▶ [EXERCISE REQUIREMENTS]: Copy the lines of the listing word for word, beginning at the line that contains "This screenshot has height=647, width=1233." and stopping after the line that contains "tap(25, 256)". Leave the pictures out of your copy.

** start of THE INPUT **

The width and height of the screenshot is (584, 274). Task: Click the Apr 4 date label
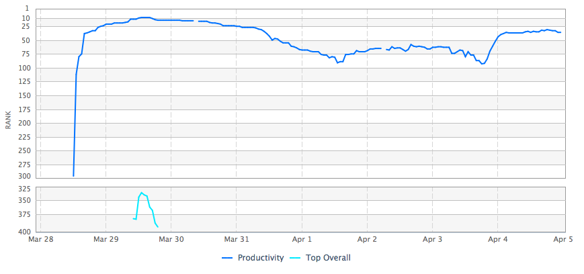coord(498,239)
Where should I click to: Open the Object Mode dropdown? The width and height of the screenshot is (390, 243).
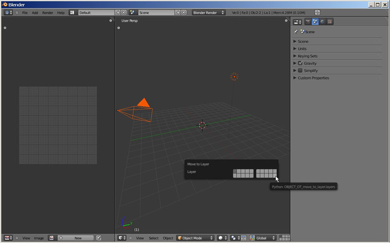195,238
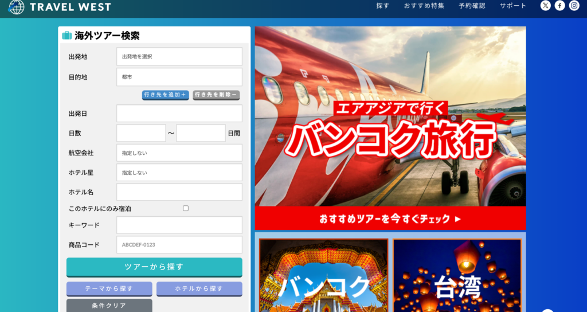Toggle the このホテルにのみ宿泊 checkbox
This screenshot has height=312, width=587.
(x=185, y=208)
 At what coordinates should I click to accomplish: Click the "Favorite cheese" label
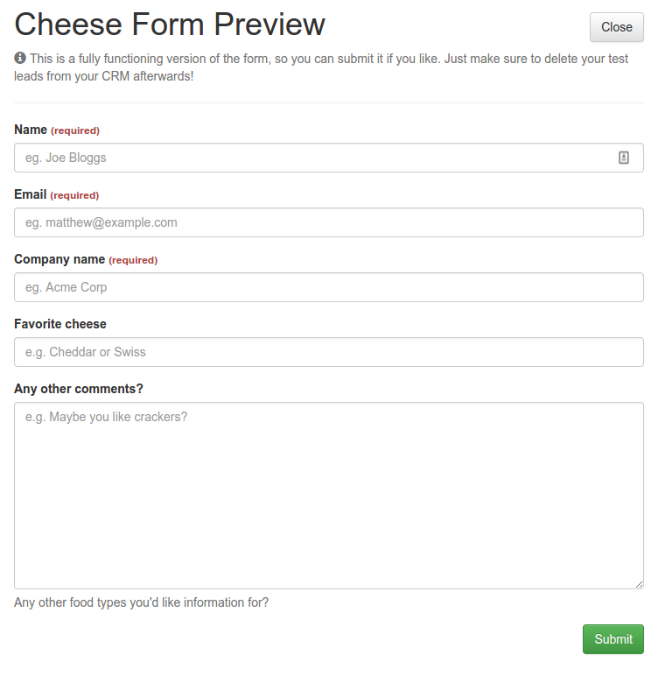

** end of THE INPUT **
** start of THE INPUT **

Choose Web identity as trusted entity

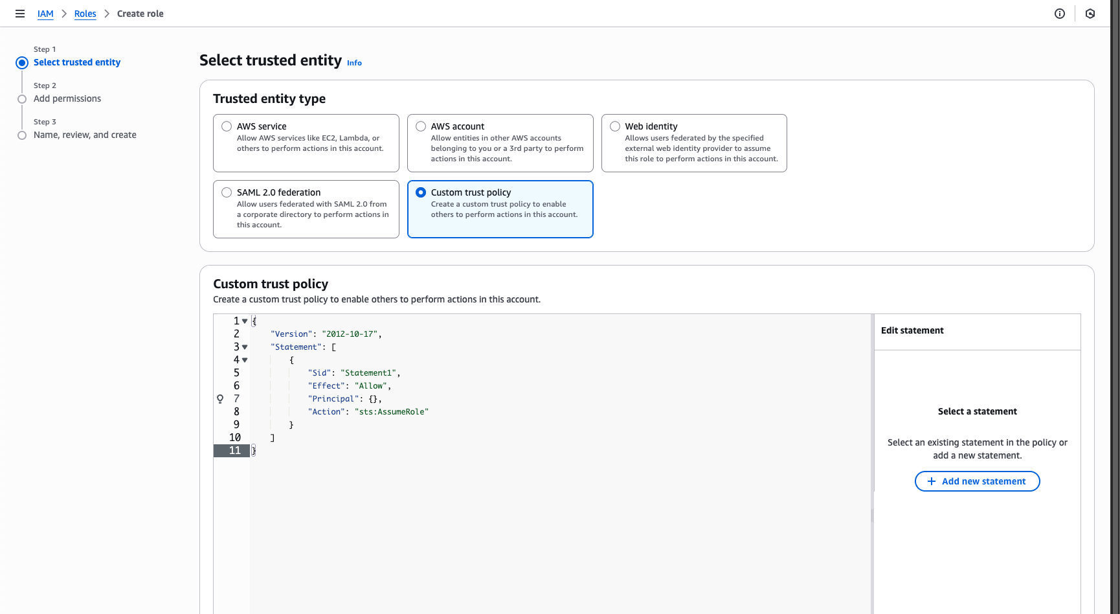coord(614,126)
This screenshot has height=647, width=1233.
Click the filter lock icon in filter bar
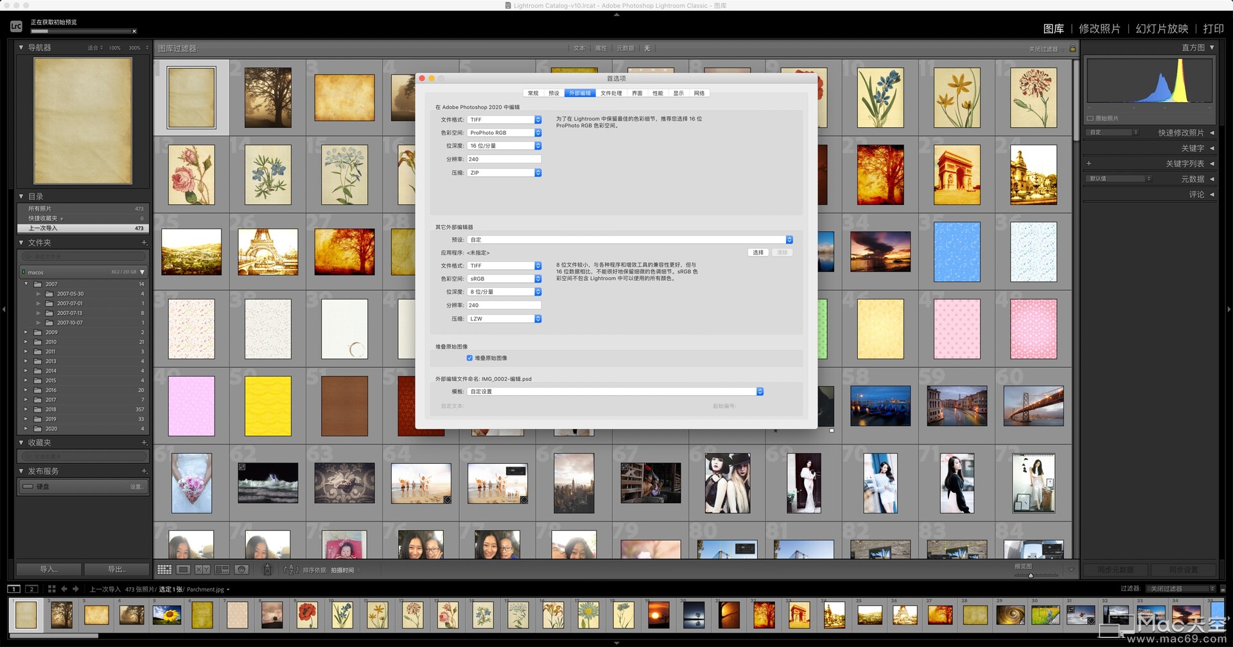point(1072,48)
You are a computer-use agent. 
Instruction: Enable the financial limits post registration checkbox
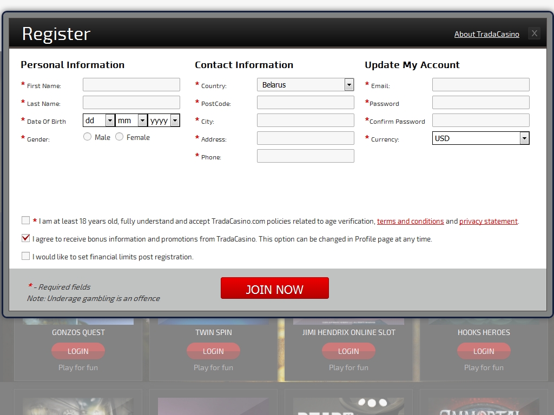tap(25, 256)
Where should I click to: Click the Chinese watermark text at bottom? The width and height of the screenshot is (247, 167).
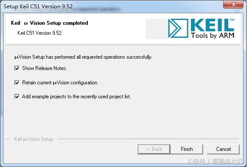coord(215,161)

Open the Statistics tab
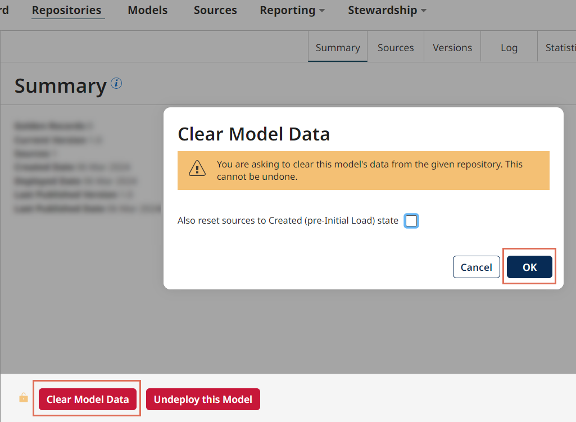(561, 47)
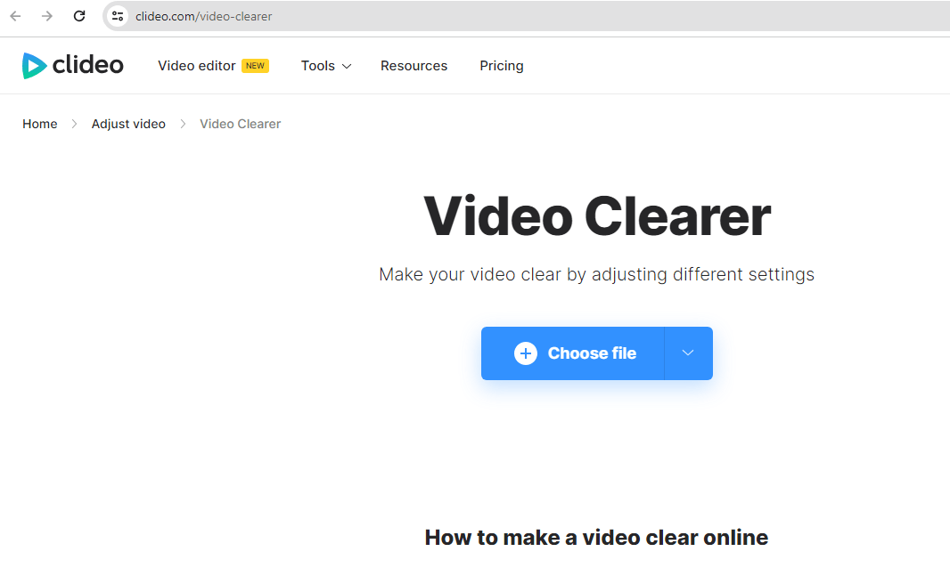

** end of THE INPUT **
** start of THE INPUT **

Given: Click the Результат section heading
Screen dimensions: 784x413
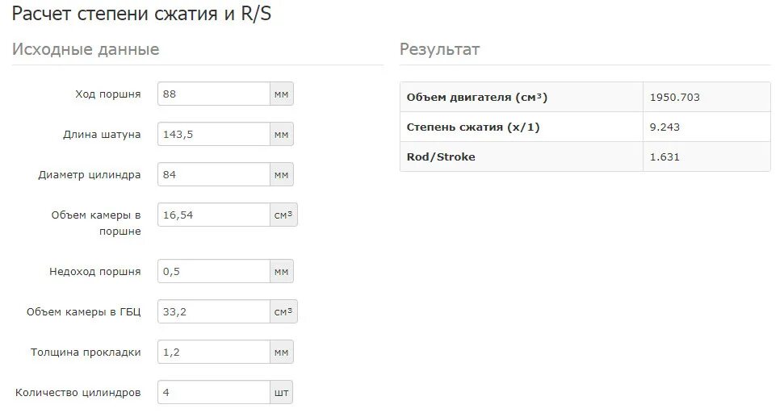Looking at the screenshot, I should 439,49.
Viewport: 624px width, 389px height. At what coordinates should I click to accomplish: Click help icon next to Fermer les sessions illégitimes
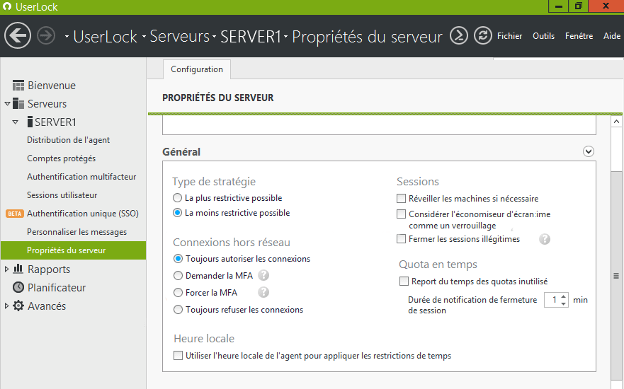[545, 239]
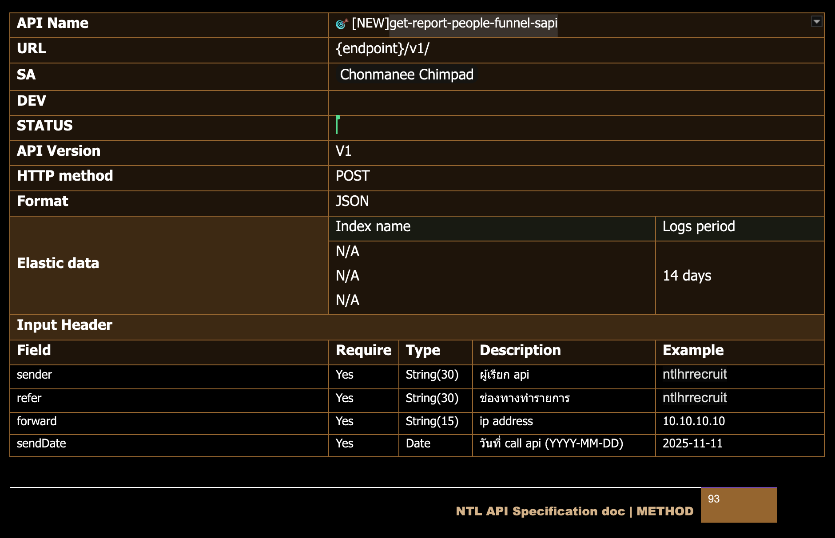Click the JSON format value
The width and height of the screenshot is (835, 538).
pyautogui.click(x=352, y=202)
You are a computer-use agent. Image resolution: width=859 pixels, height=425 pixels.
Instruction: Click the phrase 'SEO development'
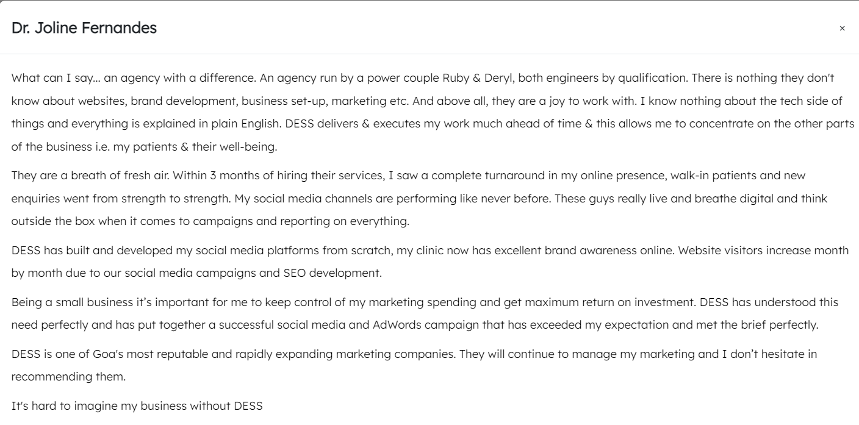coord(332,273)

** end of THE INPUT **

▶ [EXERCISE RESULT]:
This screenshot has height=647, width=1233.
Click the filter lock icon in filter bar
point(1072,48)
You are a computer-use agent. 
Instruction: Enable the financial limits post registration checkbox
tap(25, 256)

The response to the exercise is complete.